_Kurze Aufgabe A_: Gib aus dem Text über den chamäleonartigen Silikonfilm den Abschnitt wortgetreu wieder, der bei "Abbildung: Entwickelt von" beginnt und bei "Optical Society (OSA)" endet.
_Kurze Aufgabe B_: Wie dünn ist der Silikonfilm laut dem Text über den chamäleonartigen Silikonfilm im Vergleich zu einem menschlichen Haar?
_Kurze Aufgabe C_: Führe den Text über den chamäleonartigen Silikonfilm im Anschluss an seinen letzten Satz fort.

_Textauszug_:
++++++++++
Ingenieuren der Universität von Kalifornien im US-amerikanischen Berkeley ist es gelungen, ein hauchdünnes Polymermaterial zu kreieren, das seine Farbe, einem Chamäleon gleich, von einer auf die andere Minute verändern kann.
Polymere, die ultradünn sind und sich von jetzt auf gleich farblich neuen Gegebenheiten anpassen, lassen die Augen nicht nur von Materialwissenschaftlern leuchten. Solcherlei Polymere bieten, so die Fanatasie, faszinierende Möglichkeiten bei der Entwicklung vollkommen neuer Displays oder Sensoren, mit denen sich etwa Schäden an Gebäuden, Brücken oder Flugzeugen erkennen lassen. „Dies ist das erste Mal, dass jemand eine flexible chamäleonartige Haut geschaffen hat, die ihre Farbe nur durch Verbiegen verändern kann“, sagt Connie J. Chang-Hasnain, ein Mitglied des Berkeley-Forscherteams. Durch präzises Ätzen winzigster Formationen – kleiner als die Wellenlänge des Lichts – auf einen Silikonfilm, der tausend Mal dünner ist als ein menschliches Haar, waren die Forscher in der Lage, den Farbbereich auszuwählen, den das Material reflektieren sollte, und zwar in Abhängigkeit davon, wie es geknickt und gebogen wird.
Abbildung: Entwickelt von Ingenieuren der Universität von Kalifornien in Berkeley ändert ein Chamäleon-artiger Silikonfilm seine Farbe in Minutenschnelle. Quelle: Optical Society (OSA)
++++++++++
_Bereitgestelltes Material_:
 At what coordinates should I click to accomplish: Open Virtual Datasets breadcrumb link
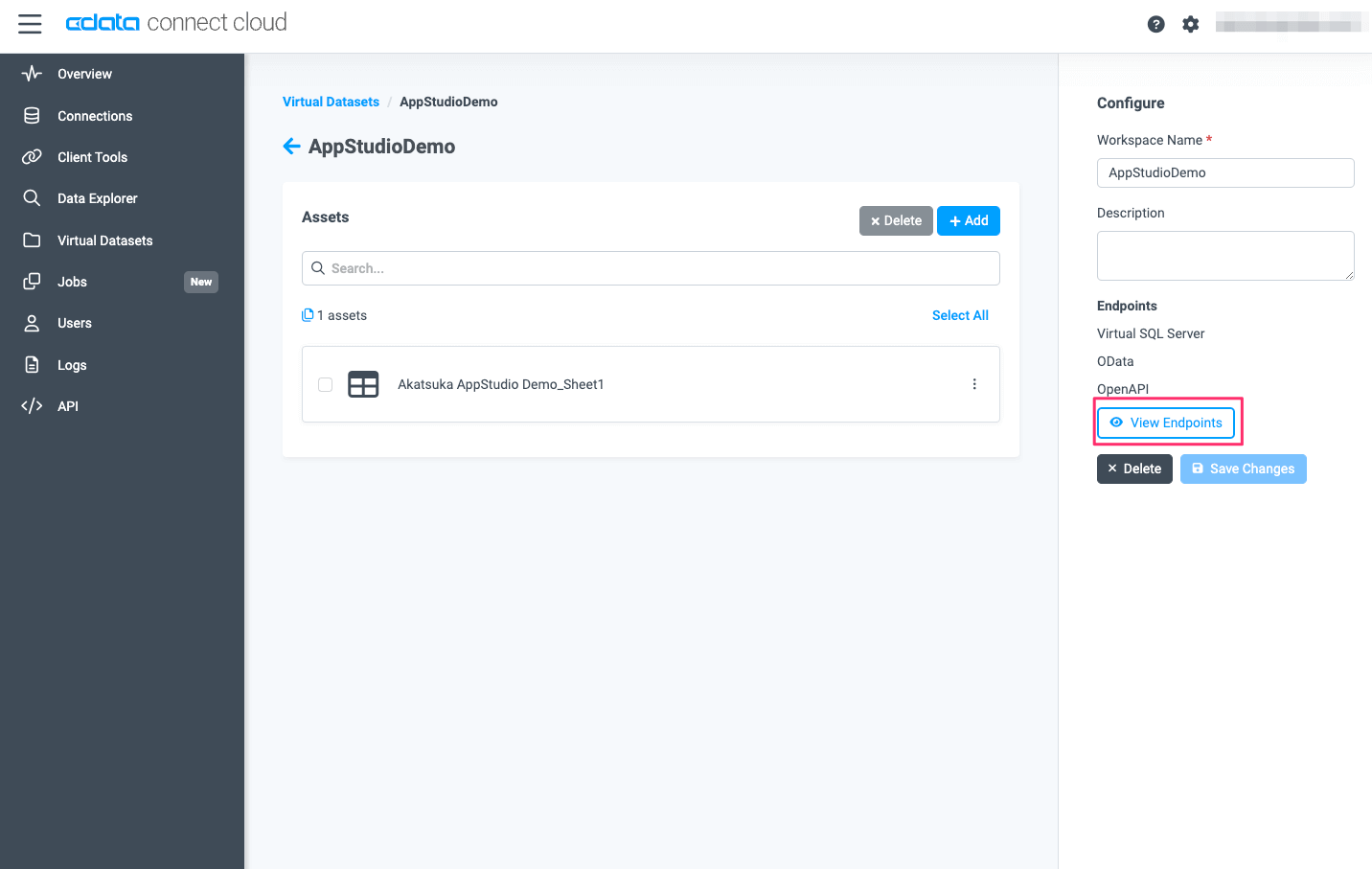point(331,102)
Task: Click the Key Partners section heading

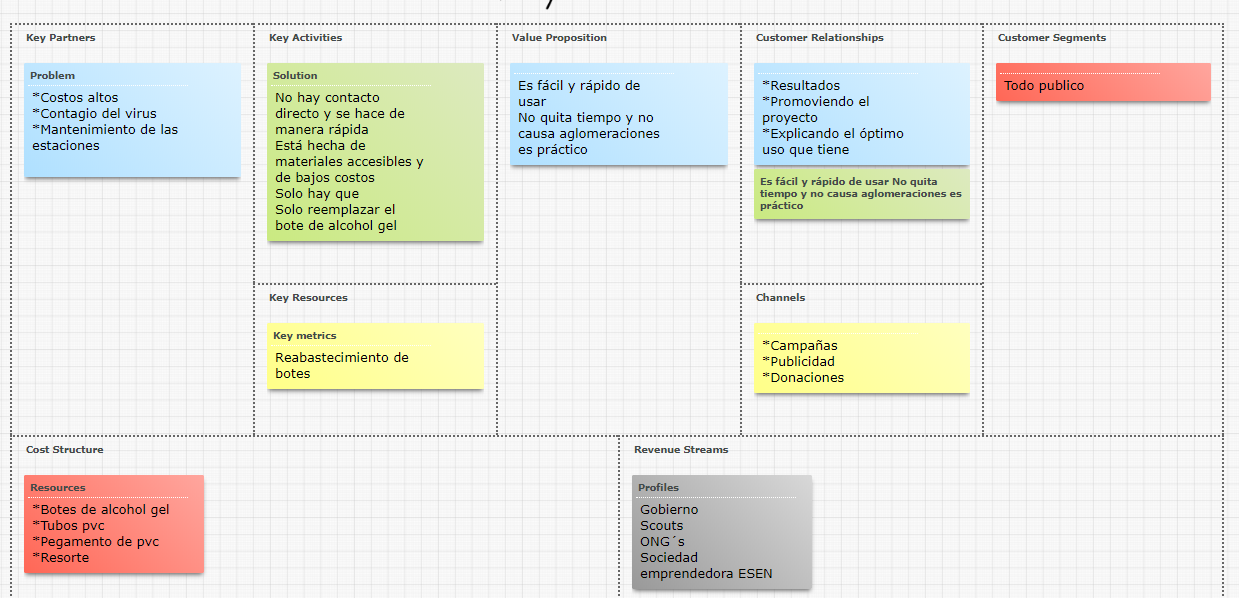Action: coord(61,38)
++++++++++
_Richtige Antwort A_:
Abbildung: Entwickelt von Ingenieuren der Universität von Kalifornien in Berkeley ändert ein Chamäleon-artiger Silikonfilm seine Farbe in Minutenschnelle. Quelle: Optical Society (OSA)

_Richtige Antwort B_: Er ist tausend Mal dünner als ein menschliches Haar.

_Richtige Antwort C_:
Wie Farbe entsteht
Ein Farbeindruck entsteht infolge eines physikochemischen Vorgangs, wenn weißes Licht, das sich aus einem breiten Spektrum unterschiedlicher Wellenlängen beziehungsweise Farben zusammensetzt, auf eine Oberfläche trifft. Je nach chemischer Zusammensetzung der Oberfläche werden verschiedene Wellenlängen/Farben des Lichts absorbiert. Jene Wellenlängen, die nicht absorbiert, sondern reflektiert werden, generieren den Farbeindruck; kurze Wellenlängen geben dem Objekt einen blauen Farbton, lange Wellen eine eher roten, und dazwischen ist eine große Bandbreite unterschiedlicher Farbkombinationen möglich.
Wenn sich der Farbeindruck eines Gegenstands, zum Beispiel der eines Blattes im Herbst, verändert, geschieht dies in der Regel im Zuge einer Veränderung der chemischen Zusammensetzung der Oberfläche. Beim herbstlich anmutenden Blatt ist es der Rückgang des Anteils an grünem Blattfarbstoff (Chlorophyll).
Kürzlich haben Ingenieure und Wissenschaftler eine andere Vorgehensweise untersucht, um Designerfarben zu schaffen, ohne chemische Färbemittel oder Pigmente zu gebrauchen. Farbe lässt sich nämlich nicht alleine durch die chemische Zusammensetzung eines Materials beeinflussen, sondern ebenso auch durch die Struktur seiner Oberfläche, die mit speziellen Wellenlängen des Lichts interagiert oder sie kurzerhand reflektieren. Diese Art „strukturbedingter Farbe“ ist äußerst ungewöhnlich in der Natur, dennoch kommt sie vor zum Beispiel bei einigen Schmetterlingsarten und Käfern.
Farbgebung infolge von Lichtreflektion
Das Steuern von Licht mittels Oberflächenstrukturen anstatt mit traditioneller Optik ist nicht neu. Beugungsgitter etwa, Schlitze, eng und in gleichmäßigem Abstand gesetzt, dienen dazu, weißes Licht in seine enthaltenen Farben zu zerlegen; das Resultat ist ein Regenbogen. Allerdings erwies sich der Versuch, auf vergleichbare Weise die Farbgebung von Oberflächen zu steuern, bislang als unpraktisch.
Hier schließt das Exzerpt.